§ READING TEXT
He is alleged to have committed a sex offence in Sweden for which the Government of Sweden has issued an international arrest warrant through Interpol. The Government of Ecuador has provided him with asylum and Assange now remains in self-imposed incarceration inside the rather cramped premises of the Ecuadorian Embassy in the United Kingdom. And thirdly, the UK Government has placed a cordon around the Ecuadorean embassy to prevent Assange from escaping from those premises, and possibly reaching Ecuador for his own personal safety and freedom.

A file photo taken on August 19, 2012 shows Wikileaks founder Julian Assange addressing the media and his supporters from the balcony of the Ecuadorian Embassy in London. AFP

The State parties to this triangular episode are: Sweden, Ecuador and the United Kingdom. Assange’s Australian citizenship remains only as a distant observer to this conflict.

There are other sins too that Assange is alleged to have committed, such as leaking through WikiLeaks the inner secrets of the United States for which, in that country’s law may earn him a sentence of a life imprisonment or even death. That matter, however, is not directly relevant at the present moment, but it will become directly relevant if and when Assange is sent back to Sweden. The US may then seek his extradition from the Swedish Government. That is, at present, a peripheral issue which I do not intend to deal with here.

The three issues

There are, therefore, three matters that require some consideration. First, is the Ecuadorian embassy in breach of the Diplomatic Law under the Vienna Convention, if it were harbouring a “Fugitive from Justice”? Second, has the “Receiving State”, the UK, under the Convention or under the Diplomatic Law arising from the Convention, a power to enter with force, the premises of the Ecuadorian embassy to seize Assange, in execution of the International warrant issued by Sweden, to arrest and extradite him. Lastly, is Assange a “fugitive from justice” from Sweden or the UK?

First, the issue of harbouring a fugitive from justice in the diplomatic premises of the sending state has raised many complex problems. It raises the issue of giving asylum to a fugitive from justice and the concomitant rights of the receiving state to cause a forcible entry into the premises to seize that fugitive. An additional problem in the Assange case is that Assange is not a fugitive from justice from the receiving state but from a third State which is neither in the present fact situation is a sending state nor the receiving state. He is alleged to be a “fugitive from justice” from a “Friendly State” Sweden.

§ WHAT THE TASK REQUIRES
Continue the piece on the Assange embassy standoff and diplomatic law from the point where it stops.

§ Stored data entries
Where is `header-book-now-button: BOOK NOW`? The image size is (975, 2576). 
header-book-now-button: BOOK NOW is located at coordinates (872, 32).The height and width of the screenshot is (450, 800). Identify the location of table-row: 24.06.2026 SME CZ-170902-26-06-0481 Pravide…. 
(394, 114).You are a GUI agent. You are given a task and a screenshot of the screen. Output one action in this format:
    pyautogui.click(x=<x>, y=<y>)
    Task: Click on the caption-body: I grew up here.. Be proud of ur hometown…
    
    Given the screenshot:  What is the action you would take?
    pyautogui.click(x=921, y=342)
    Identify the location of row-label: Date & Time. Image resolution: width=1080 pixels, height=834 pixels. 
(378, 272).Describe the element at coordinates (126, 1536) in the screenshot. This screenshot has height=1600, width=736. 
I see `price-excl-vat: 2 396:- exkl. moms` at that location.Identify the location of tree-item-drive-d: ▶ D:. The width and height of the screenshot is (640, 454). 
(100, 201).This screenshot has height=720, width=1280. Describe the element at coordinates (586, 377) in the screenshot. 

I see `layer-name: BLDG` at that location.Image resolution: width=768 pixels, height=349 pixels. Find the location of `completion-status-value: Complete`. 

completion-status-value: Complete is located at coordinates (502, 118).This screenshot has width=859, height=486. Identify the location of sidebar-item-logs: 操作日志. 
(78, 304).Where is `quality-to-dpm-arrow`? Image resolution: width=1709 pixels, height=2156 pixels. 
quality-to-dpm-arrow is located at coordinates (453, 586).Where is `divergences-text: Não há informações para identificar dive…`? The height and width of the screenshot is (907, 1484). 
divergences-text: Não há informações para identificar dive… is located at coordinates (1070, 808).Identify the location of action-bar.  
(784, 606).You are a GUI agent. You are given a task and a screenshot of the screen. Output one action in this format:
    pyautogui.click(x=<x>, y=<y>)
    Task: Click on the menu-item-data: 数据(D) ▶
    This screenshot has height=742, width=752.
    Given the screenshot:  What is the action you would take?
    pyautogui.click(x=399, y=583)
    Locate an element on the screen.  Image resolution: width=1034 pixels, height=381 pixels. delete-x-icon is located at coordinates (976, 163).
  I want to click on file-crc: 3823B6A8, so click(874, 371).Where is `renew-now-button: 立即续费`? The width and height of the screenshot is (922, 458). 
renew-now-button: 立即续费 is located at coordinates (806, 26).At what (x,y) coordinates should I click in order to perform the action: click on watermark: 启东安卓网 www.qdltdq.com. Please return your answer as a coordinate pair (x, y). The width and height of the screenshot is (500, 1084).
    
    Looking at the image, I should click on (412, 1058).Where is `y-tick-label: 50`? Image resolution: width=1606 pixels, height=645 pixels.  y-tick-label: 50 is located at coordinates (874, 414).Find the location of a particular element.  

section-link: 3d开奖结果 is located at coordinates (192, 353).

§ RESULT BELOW
A Third State. 

The available case law deals with diplomatic premises of sending states harbouring “fugitives from Justice” from the receiving states and not from “Friendly States”. The classic case in point is that of Dr. Sun Yat Sen (1896), who was a refugee from China, living in London. He was regarded as a “fugitive from Justice” under the Chinese Law. The Chinese Legation in London had Dr. Sun kidnapped and was held as a hostage at its Diplomatic premises. Upon an application made to the U.K. courts to have a writ of habeas corpus issued against the Chief of Mission, the English court held that the detention without the avowed consent of Dr. Sun was unlawful under the English Law and therefore it constituted a breach of diplomatic privilege. The court thereupon requested that there should be a diplomatic dialogue on this matter and the proper course which the Chief of the Mission should take was to release Dr. Sun. Dr. Sun was thereupon released. As later events records, Dr. Sun subsequently became the President of the Republic of China. In diplomatic parlance China, at the time, could be characterised as a “Friendly State” of the UK as Sweden is at the present day. The situation is different where the person given asylum is a person who is a “fugitive from Justice” of the receiving State.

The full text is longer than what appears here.